State park in Barbour County, West Virginia

Audra State Park is a West Virginia state park located on 355 acre in southwestern Barbour County. It was established around the remnants of an early 19th-century gristmill and the tiny community of Audra. A gristmill spillway is still visible in the river.

The park is a hilly, secondary forest area bisected by the Middle Fork River. The deep pools, large, flat rocks, and riverside beach have provided generations of campers, local teens and college students a place to swim or work on their tans. Audra State Park is the site of Alum Cave, which is accessible by a boardwalk built along this overhanging sandstone ledge.

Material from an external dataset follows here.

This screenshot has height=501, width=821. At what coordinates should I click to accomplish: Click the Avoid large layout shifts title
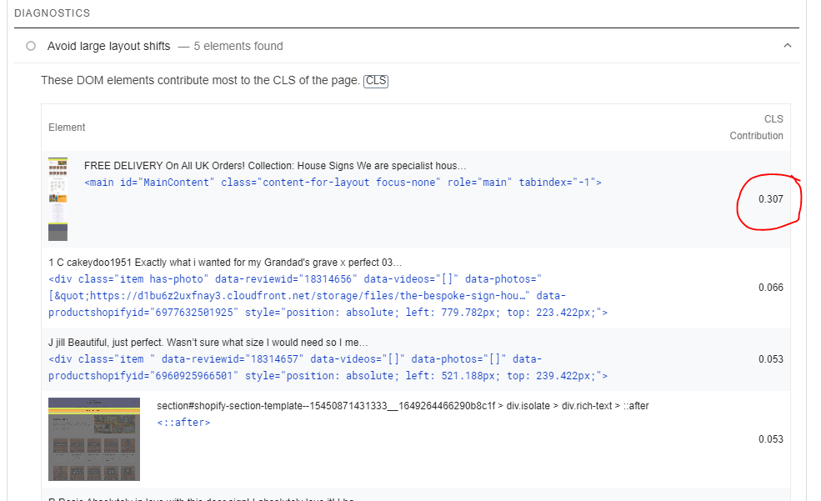108,46
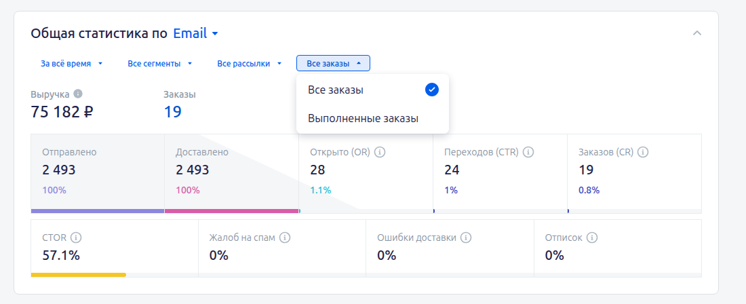746x304 pixels.
Task: Click info icon beside Заказов (CR)
Action: click(x=643, y=152)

The park serves as the put-in point for a 6.6 mile kayak run along about 2.8 miles the Middle Fork River and about 3.8 miles of the Tygart Valley River to the confluence of the latter with the Buckhannon River.

==Features==
- 67 camp sites
- Swimming in the Middle Fork River
- Hiking trails
- Kayaking in the Middle Fork River
- Picnic area

==Accessibility==

Accessibility for the disabled was assessed by West Virginia University. The assessment found the campground, picnic area, and park offices to be accessible. The main swimming hole (just below the site of the former gristmill), with wet, slippery rocks and unpaved approaches is not considered accessible.